[Collected data entries]
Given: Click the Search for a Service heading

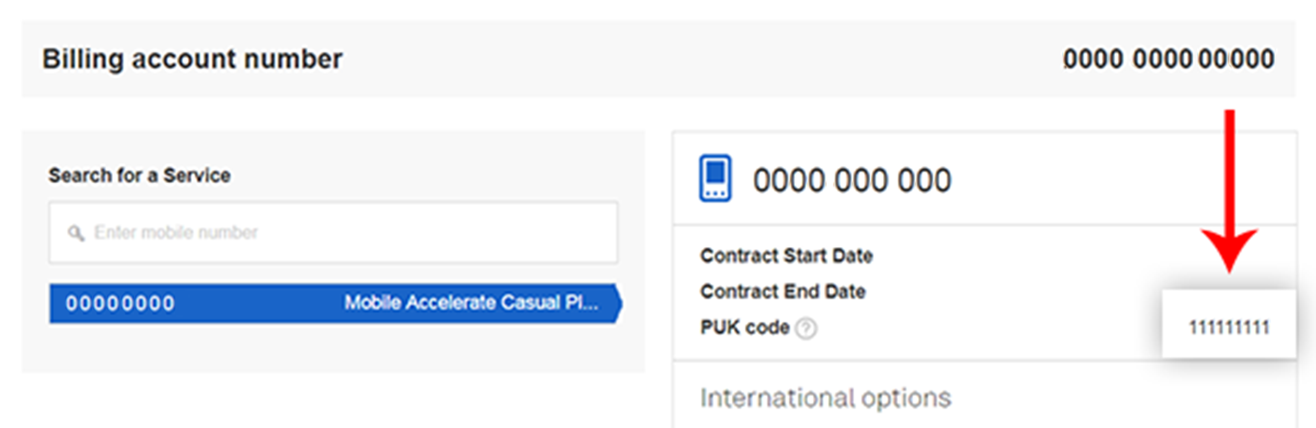Looking at the screenshot, I should 139,175.
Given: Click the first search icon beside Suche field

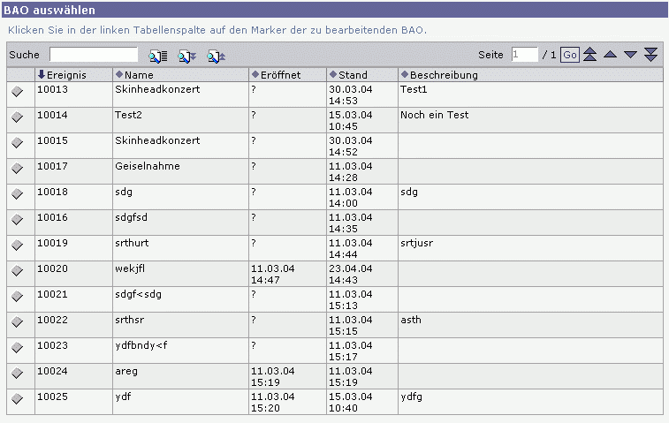Looking at the screenshot, I should tap(158, 56).
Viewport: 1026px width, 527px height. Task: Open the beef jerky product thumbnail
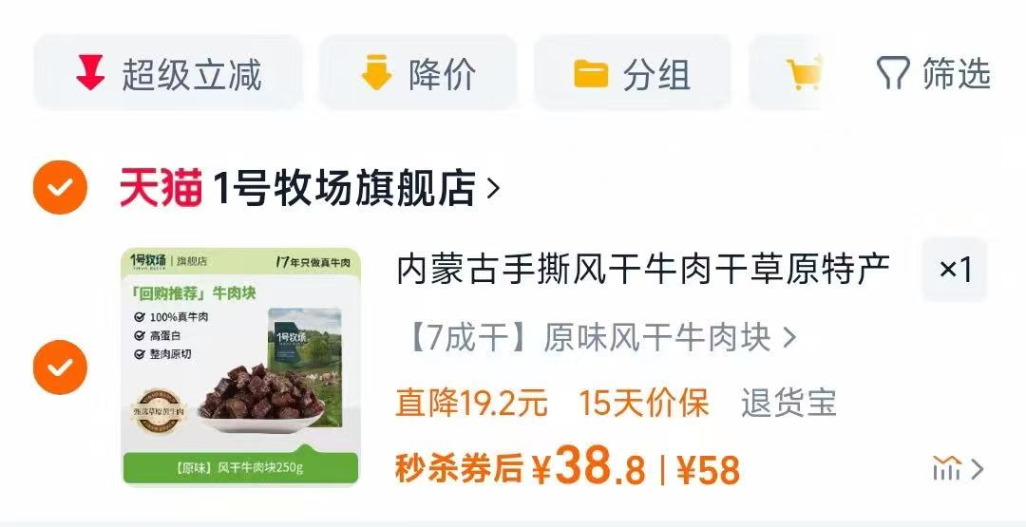(240, 367)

- Exercise prompt
An exact copy is needed of every line from the one holding "Viewport: 1026px width, 527px" to the end of the entries above, both ends kept and each picture dropped.

- Exercise output
Viewport: 1026px width, 527px height. Task: Open the beef jerky product thumbnail
(240, 367)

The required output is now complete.